_Excerpted text_
----

Finding Your Sidewalk-Crew "White Knight"
Achieving the highest productivity with snow-removal sidewalk crews means finding just the right workers for the job—and knowing how to organize those workers into the proper-sized crews.
Managing performance in snow- and ice-management organizations (whether in on-site situations or multi-location accounts) is a complex issue. In most organizations, people are hard-working—or at least they believe they are. Thus, when you make announcements of productivity increases, more than likely, your crew will interpret it as a demand that the front-line worker—specifically the sidewalk snow-removal workers—needs to work harder.
Of course, this is not necessarily the case. Instead, you want crew members to work more effectively and be more accountable for the results of their efforts. This is true not only from your standpoint as a contractor but also from the viewpoint of the customer.
Part of the problem in achieving productivity increases is that people are, by nature, territorial. We tend to accept responsibility and be more accountable when our territory is defined. But it is difficult for the workers in our field to mentally get their arms around their territory, zone or responsibility because the areas in which we work are so large or so removed from each other. And it also is difficult for management to track employee performance until everyone knows and understands the outline of the territories.

----

_Provided information_
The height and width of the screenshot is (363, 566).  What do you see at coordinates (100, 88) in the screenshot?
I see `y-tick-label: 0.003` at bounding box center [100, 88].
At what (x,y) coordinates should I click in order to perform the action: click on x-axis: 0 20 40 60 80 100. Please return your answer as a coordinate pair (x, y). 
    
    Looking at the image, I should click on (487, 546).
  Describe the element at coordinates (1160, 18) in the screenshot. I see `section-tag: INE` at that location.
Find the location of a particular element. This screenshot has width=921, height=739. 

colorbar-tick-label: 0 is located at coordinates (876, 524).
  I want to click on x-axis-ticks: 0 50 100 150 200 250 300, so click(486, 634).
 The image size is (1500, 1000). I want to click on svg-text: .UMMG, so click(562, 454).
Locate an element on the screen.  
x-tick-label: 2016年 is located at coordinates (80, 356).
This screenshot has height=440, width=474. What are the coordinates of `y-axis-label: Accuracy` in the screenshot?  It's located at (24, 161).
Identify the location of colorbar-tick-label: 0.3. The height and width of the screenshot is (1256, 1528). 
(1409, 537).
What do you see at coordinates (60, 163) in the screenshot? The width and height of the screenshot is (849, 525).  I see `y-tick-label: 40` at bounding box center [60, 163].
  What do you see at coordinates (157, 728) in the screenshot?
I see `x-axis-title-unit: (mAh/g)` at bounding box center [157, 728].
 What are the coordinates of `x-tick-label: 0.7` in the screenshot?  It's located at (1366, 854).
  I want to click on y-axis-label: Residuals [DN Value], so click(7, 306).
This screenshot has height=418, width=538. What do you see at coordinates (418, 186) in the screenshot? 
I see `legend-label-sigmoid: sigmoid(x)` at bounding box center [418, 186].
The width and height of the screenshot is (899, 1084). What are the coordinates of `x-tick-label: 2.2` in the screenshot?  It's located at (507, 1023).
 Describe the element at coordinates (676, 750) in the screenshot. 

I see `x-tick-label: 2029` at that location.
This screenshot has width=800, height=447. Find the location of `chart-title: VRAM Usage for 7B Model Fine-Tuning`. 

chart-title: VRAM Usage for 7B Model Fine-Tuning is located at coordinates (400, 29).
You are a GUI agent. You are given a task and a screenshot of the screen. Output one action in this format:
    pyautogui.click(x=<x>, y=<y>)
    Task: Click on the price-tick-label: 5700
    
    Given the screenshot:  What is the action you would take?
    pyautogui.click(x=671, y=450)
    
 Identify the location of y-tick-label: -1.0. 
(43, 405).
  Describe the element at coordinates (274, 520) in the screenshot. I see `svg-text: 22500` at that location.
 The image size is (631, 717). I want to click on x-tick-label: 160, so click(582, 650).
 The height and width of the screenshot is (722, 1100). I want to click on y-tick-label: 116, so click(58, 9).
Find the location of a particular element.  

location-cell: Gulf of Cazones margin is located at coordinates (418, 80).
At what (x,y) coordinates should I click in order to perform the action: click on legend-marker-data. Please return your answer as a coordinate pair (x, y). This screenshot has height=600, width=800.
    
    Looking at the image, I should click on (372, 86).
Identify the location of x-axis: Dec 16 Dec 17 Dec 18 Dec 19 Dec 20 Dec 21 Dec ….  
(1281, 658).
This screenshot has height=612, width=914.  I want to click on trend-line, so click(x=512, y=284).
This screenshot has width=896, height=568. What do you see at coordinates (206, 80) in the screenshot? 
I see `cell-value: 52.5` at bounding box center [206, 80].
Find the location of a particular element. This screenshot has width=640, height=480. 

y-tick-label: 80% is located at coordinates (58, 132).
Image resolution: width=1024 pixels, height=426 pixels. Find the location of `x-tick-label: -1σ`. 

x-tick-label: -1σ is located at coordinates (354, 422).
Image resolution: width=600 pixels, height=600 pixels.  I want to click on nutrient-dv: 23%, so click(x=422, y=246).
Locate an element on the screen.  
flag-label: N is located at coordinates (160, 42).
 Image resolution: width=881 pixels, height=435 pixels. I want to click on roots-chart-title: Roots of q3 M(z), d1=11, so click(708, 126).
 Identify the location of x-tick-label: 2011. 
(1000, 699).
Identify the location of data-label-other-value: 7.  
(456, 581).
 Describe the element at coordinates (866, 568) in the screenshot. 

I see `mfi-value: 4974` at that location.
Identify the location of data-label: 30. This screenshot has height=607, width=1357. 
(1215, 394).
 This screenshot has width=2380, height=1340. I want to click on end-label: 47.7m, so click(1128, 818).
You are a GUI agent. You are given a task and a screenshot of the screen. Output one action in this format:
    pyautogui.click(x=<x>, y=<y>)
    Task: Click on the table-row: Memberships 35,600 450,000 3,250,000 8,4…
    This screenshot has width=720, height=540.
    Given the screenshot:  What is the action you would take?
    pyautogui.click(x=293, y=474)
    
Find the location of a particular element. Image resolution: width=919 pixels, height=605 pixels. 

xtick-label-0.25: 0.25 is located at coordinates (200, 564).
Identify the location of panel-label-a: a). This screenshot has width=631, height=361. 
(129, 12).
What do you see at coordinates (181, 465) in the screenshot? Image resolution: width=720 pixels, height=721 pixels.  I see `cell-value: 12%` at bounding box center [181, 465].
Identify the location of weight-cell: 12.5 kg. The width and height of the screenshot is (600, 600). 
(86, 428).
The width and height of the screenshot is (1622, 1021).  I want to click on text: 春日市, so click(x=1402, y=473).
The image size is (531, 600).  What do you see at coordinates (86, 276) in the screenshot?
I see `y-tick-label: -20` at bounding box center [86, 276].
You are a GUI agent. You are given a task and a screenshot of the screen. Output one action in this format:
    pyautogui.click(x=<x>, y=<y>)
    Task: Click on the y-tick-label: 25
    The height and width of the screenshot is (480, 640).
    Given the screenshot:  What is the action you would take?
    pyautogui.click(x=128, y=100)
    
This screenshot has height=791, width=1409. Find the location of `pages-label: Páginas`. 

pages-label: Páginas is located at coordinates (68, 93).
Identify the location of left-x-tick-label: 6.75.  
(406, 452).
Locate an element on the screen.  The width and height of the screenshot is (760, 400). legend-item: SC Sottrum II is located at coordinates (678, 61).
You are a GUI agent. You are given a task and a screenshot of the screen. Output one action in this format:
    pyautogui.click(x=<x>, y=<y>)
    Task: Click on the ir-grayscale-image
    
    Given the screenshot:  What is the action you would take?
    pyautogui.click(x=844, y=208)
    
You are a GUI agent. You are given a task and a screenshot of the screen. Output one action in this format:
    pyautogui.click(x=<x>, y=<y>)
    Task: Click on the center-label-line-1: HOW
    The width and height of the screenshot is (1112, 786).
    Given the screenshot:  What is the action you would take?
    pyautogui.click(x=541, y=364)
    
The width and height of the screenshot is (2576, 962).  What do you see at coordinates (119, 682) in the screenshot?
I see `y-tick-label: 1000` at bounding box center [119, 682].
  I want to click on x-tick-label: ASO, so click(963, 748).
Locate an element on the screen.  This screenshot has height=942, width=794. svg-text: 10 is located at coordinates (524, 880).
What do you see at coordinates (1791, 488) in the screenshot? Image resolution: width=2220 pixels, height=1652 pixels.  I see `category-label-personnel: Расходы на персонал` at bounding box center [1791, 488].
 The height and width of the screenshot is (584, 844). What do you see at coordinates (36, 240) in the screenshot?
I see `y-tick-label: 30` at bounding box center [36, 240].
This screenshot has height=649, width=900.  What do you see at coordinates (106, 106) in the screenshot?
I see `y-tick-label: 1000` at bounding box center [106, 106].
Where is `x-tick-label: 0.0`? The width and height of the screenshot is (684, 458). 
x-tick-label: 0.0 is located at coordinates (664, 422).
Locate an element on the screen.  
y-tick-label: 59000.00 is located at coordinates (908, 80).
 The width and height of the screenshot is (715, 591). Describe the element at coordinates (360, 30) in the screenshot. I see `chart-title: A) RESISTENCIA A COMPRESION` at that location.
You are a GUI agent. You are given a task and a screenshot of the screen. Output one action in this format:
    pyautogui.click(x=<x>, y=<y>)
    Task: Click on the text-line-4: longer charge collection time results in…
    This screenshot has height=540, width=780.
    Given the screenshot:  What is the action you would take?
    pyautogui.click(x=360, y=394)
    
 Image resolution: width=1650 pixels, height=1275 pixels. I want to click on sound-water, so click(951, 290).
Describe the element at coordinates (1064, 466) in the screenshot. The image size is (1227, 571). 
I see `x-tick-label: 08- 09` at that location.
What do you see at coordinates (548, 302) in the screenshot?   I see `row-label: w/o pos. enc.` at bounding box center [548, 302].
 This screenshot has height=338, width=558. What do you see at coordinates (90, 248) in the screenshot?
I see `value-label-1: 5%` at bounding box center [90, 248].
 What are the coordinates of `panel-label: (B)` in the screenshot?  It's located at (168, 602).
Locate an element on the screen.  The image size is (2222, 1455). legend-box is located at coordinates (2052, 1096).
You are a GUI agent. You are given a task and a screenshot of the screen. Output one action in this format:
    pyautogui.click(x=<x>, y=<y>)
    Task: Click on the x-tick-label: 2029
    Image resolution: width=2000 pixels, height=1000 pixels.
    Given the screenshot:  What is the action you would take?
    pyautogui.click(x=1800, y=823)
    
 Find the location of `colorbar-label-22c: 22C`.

----

_Work task 1_
In the article on snow-removal sidewalk crews, under what condition do people tend to accept responsibility and be more accountable?
_Work task 2_
Carry on the article on snow-removal sidewalk crews from the point where it stops.

_Answer space 1_
When their territory is defined.

_Answer space 2_
Facing today's work-shortage realities
Sidewalk snow work is a people-intensive activity. For most contractors, the highest percentage of their payroll dollars goes toward production-staff salaries. Admittedly, over the years, the labor needed to perform sidewalk snow removal has become less intense, and it may become even less so in the future. Nevertheless, people power will be the heart of this business for years to come.
Yet, even with the use of improved ice-control materials and more sophisticated, state-of-the-art equipment, you cannot substantially reduce the worker-hours per linear foot of walk. In fact, it has been proven through time-study and snow-management contracting organizations around the country that a worker with a snow-pusher blade is considerably more productive than a worker with a snow thrower in snowfalls less than 8 inches deep. Thus, it’s frightening to think we can expect no relief in the near future for the labor intensity of our industry. Pick up any newspaper, and you’ll see articles describing how the pool of available workers is shrinking. Therefore, our industry will continue to experience more companies—mostly competitors—chasing fewer available workers.
To combat this problem, you must evaluate the importance of your production worker. Admittedly, it may be difficult, at first, to accept the reality that your production workers (often the lowest paid and generally on-call part-time employees) should be the focal point of your management system. Nevertheless, to gain success in the future, you will have to make these adjustments to your management thinking.
Today, a typical production unit for sidewalk snow removal is a crew that includes labor, equipment, material and transportation. The labor for one production unit usually consists of one crew leader and one or more crew members. The crew leader has emerged from the ’80s as the specialist of the ’90s, with an expanded role in managing snow removal and ice melting on any specific site. The difficulty and expense of communication and direct supervision of mobile service crews—coupled with the need for an experienced, knowledgeable employee on site at all times—has reshaped the value and job description of the traditional working foreman or crew leader.
Organizations that recognize the crew leader’s expanded role can streamline their organization by eliminating the middle managers and production supervisors. They can redistribute these assets while upgrading the crew leader’s role.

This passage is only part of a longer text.